Text block:
::::
Q&A with Benjamin Shiller, author of AI Economics

We connected with Benjamin Reed Shiller, economist at Brandeis University and author of AI Economics: How Technology Transforms Jobs, Markets, Life, & Our Future (2026), to talk about what an economic lens reveals about AI and why it matters most for high school educators right now. Shiller joins Econiful for our Summer Book Club on June 10. Register to join the conversation.

Question 1

What sparked AI Economics? Was there a specific moment that told you this was the book you needed to write?

Economists and technologists had opposite blind spots, and nobody was bridging them for a general audience while the window was still open.

The first was with Imke Reimers, my longtime coauthor. We were debating whether AI was actually going to be transformative, and, more practically, whether it was already useful for the kind of research we do. I came away struck by how much skepticism still ran through academia. It reminded me of when Imke and I started a paper on self-driving cars years ago and had to keep convincing renowned academics that the topic was even relevant.

The second conversation was on the other side of the aisle, with technologists. They had the opposite blind spot. They could tell you in vivid detail what a model could do, but they paid almost no attention to whether companies were actually incentivized to deploy it, or how labor markets, prices, and institutions would mediate the impact. Geoffrey Hinton's "stop training radiologists" line (because AI would take their jobs) has been wrong for a decade now. It was the canonical version of this mistake, and I kept hearing softer versions since then.

What hit me was that the bookshelf reflected exactly this asymmetry. After ChatGPT's release, the prominent AI books were overwhelmingly written by technologists. The economists who had spent two decades at small, technical conferences quietly figuring out how digitization actually reshapes markets weren't getting enough attention. I felt it was crucial to relay what we'd learned for a wider audience, and to do it while the window for shaping how people think about this transition was still open. I also wanted the book to be genuinely fun to read, because a book that doesn't get finished doesn't help anyone.

AI Economics book by Benjamin Reed Shiller standing upright on a bookshelf alongside Outliers, Freakonomics, and other titles
Two people reading an open copy of AI Economics at a wooden table, with the book cover visible beside them
Question 2

Why is economics essential for understanding AI?

Technological capability alone doesn't tell you what will happen. Everything has to pass through the incentive filter: prices, wages, demand, substitutes, and human choices.

History is full of dazzling technologies with modest impact and modest technologies with enormous impact. Radiology is one example; the book walks through many more. When economics is left out of the AI conversation, you get the kind of confident, capability-based predictions that have been wrong for a hundred years.

With economics, you can ask the better question: given how incentives actually work, which jobs, prices, and institutions will move — and which won't?

Question 3

Will AI finally pop the tuition bubble?

The first-order effect probably won't be cheaper tuition. Instead, expect schools to use AI to raise the bar on what students actually learn.

AI may be the first technology since the printing press that can deliver meaningful productivity gains in teaching, finally offering a way to address Baumol's famous "cost disease." What's shifted since I finished the book is what I think those gains will be spent on. History suggests an under-appreciated pattern. Accounting software was supposed to thin out accountants; instead, it lowered the cost of bookkeeping enough that vastly more businesses started keeping proper books, and the profession expanded. ATMs were predicted to put bank tellers out of work; instead, cheaper branches meant banks opened more of them, more people got banked, and teller employment actually grew for decades afterward.
::::
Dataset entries
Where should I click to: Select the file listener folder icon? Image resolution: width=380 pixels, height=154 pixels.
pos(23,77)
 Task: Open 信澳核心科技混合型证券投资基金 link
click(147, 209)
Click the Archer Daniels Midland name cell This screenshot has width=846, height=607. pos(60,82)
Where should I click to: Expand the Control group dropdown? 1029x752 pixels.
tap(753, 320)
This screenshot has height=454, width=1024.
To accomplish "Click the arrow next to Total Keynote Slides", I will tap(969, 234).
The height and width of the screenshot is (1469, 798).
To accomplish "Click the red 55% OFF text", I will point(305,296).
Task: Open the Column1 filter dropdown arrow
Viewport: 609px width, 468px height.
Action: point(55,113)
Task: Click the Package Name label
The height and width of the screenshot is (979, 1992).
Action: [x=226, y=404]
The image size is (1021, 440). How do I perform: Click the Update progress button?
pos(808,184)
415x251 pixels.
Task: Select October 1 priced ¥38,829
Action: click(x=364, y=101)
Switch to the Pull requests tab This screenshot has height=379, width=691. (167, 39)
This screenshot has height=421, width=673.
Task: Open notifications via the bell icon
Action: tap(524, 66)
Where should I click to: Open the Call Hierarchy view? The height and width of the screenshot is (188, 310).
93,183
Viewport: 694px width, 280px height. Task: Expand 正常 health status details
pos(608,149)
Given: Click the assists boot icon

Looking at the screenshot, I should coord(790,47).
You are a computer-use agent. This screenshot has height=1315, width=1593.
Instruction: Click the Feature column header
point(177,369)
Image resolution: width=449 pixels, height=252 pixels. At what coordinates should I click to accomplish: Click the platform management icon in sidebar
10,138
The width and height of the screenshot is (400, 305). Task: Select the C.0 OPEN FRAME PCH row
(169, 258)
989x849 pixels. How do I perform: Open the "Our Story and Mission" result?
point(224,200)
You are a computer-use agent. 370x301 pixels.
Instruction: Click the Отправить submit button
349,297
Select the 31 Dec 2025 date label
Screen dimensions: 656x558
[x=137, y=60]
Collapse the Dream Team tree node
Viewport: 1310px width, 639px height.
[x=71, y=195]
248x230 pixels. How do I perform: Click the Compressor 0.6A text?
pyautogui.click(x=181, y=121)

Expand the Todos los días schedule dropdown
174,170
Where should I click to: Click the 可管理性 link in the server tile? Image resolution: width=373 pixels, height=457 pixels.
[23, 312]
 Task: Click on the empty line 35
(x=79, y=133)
::::
Activity list:
1. In the interview, whose "stop training radiologists" line does Shiller say has been wrong for a decade?
2. Rewrite the passage of the interview that begins at the words "Why is economics" and stops after "and which won't?", changing "economics" to "economic analysis".
3. State whether each statement agrees with the interview, answering yes or no and quoting the words that decide it: (a) Imke Reimers is Shiller's longtime coauthor. (b) Shiller expects cheaper tuition to be the first-order effect of AI on schools. (c) Teller employment fell after ATMs were introduced.
Answer from the interview alone.

Replies:
1. Geoffrey Hinton's.

2.
Why is economic analysis essential for understanding AI?

Technological capability alone doesn't tell you what will happen. Everything has to pass through the incentive filter: prices, wages, demand, substitutes, and human choices.

History is full of dazzling technologies with modest impact and modest technologies with enormous impact. Radiology is one example; the book walks through many more. When economic analysis is left out of the AI conversation, you get the kind of confident, capability-based predictions that have been wrong for a hundred years.

With economic analysis, you can ask the better question: given how incentives actually work, which jobs, prices, and institutions will move — and which won't?

3.
(a) Yes: "Imke Reimers, my longtime coauthor."
(b) No: "The first-order effect probably won't be cheaper tuition."
(c) No: "teller employment actually grew for decades afterward."